Hello,
#32 with 9151
This contest was simple to understand/start yet complex to solve (what all contests, uncluding multis, should be about).
I did not believe in classic random-search algorithm as it appeared clear that you’d need some information on the robots placement in order to put clever arrows on the map.
Reading the top-10 PM, I guess I was completely wrong
Anyway I used an alternative approach; some kind of heavy-heuristic-guided MC :
Each loop of my search would be :
Run the simulation for a single robot, and at each turn, decide with a heuristic what to do :
- Nothing
- Put arrow U D L R if possible
Each of these 5 possibilities were scored with two simple heuristics, based on the cell that potential arrow would put me at :
Heuristic 1:
- I will fall in the void : -10 (not -20, as falling gives 1 extra point, versus entering an infinite loop)
- I will step on already visited cell : -20
- The cell has hardcoded arrow (the ones that are present before the game starts) : 0
- Virgin cell that I never visited in neither directions : 100
- Cell I already visited in the opposite direction (I will most likely die quickly if I take this path) : 20
- Else (cell that I already visited in another direction, not backward) : 50
The instruction with the best score was picked and simulated (in case of equality, pick one random among the equally scored scenarios)
Heuristic 2:
Same as the first one, but instead of picking the highest ranked option in a deterministic way, I pick a random one, each weighted based on its score; highest scores have bigger probability of being picked but lowest score can be picked too.
That second heuristic was aiming at introducing more randomness in my solutions. At each step I had a 60% chance of using heuristic1, and 40% for heuristic2.

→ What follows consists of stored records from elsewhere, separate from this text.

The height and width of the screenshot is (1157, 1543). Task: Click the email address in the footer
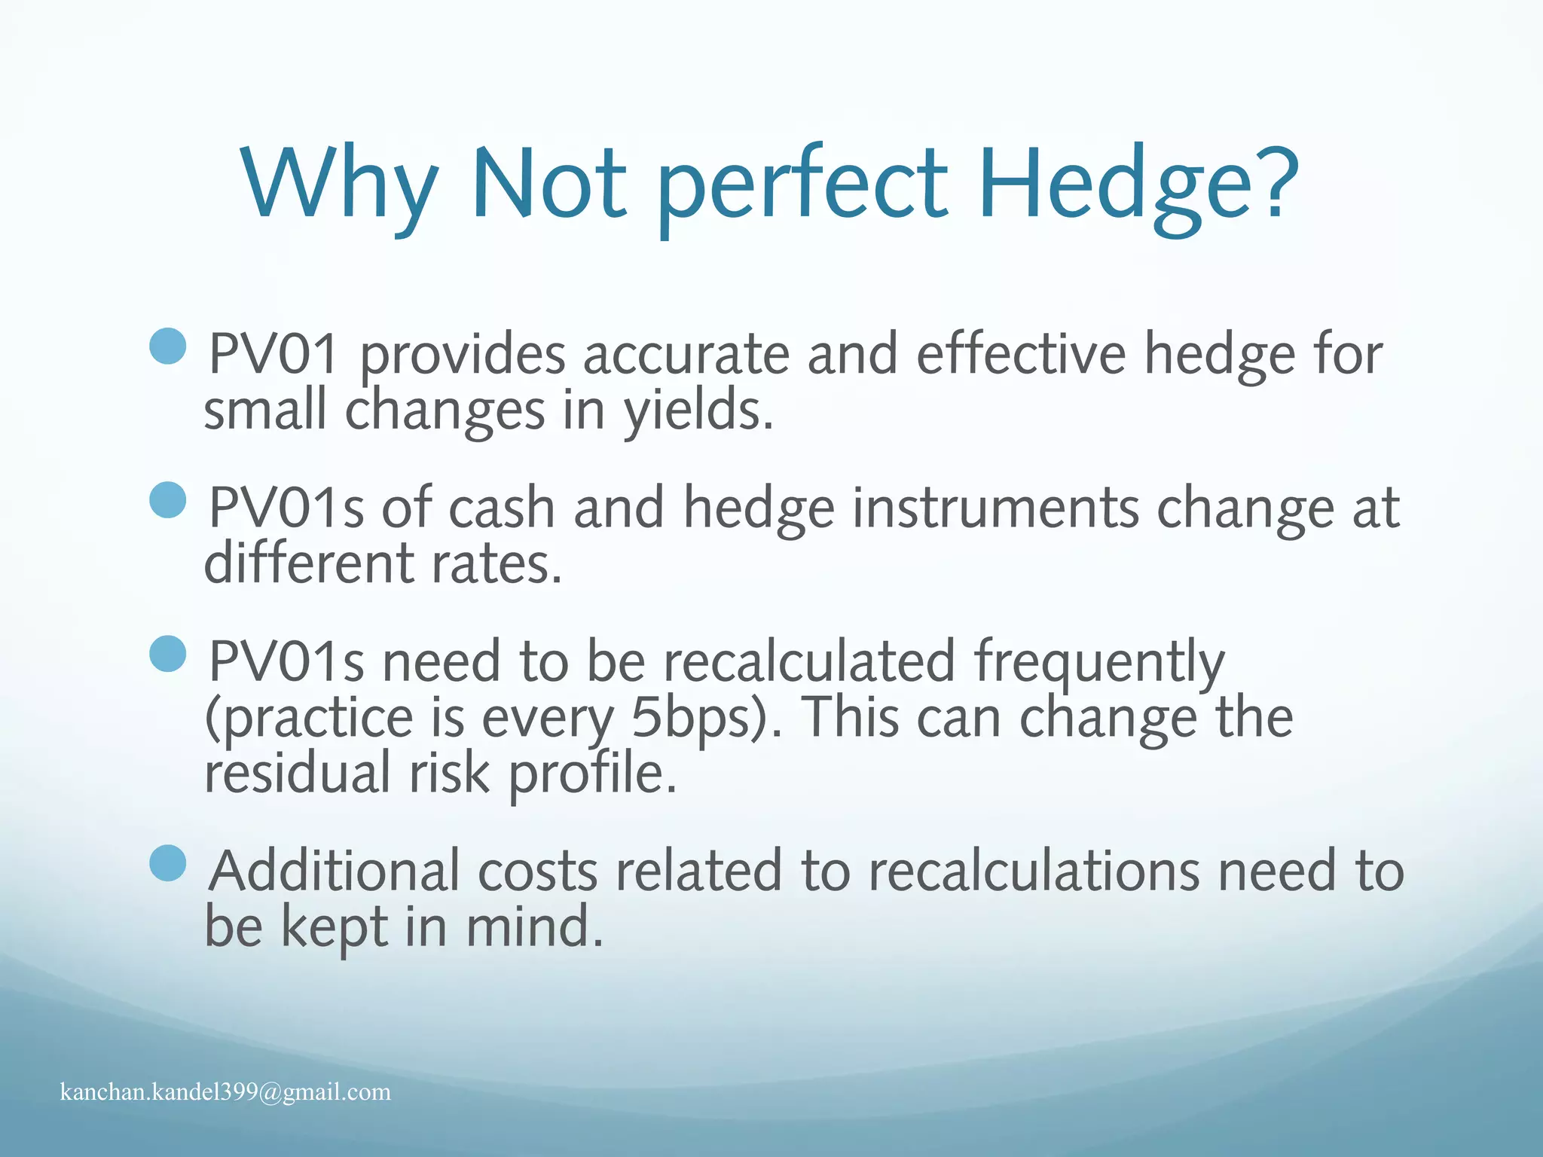(225, 1091)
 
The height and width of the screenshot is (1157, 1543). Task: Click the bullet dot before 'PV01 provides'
(168, 346)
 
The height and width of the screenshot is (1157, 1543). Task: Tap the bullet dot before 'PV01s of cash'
(168, 500)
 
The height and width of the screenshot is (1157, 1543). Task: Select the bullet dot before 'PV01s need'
(168, 654)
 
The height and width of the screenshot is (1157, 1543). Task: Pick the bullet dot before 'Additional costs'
(168, 863)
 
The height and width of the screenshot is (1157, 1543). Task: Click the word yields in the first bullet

Once I finished simulating the first robot, I would do the same for robot 2, etc, making sure that I didn’t place arrows that would change the previous robots solutions (I used bitmasks on the map’s cells to do that quickly).
A former solution would do this for all the robots at the same time, but it works better if you focus on a single robot at a time; the first robot have an empty map for himself, the other ones adapt to the already placed arrows.
The evaluation order of the robots was random.
At the beggining of each turn I have a 70% chance of reusing my best known solution, that I would mutate a little by removing random arrows, or random chunks of arrows (i.e. removing all arrows in a 3 to 8 sized square of the map).
When reusing an old solution, I clean it first; i.e. I remove arrows that no one stepped on.
Kudos on the permissive rerun (harassing Agade in PM works sometimes).
I’m not a fan of auto-submit tho; I don’t see the point of doing it.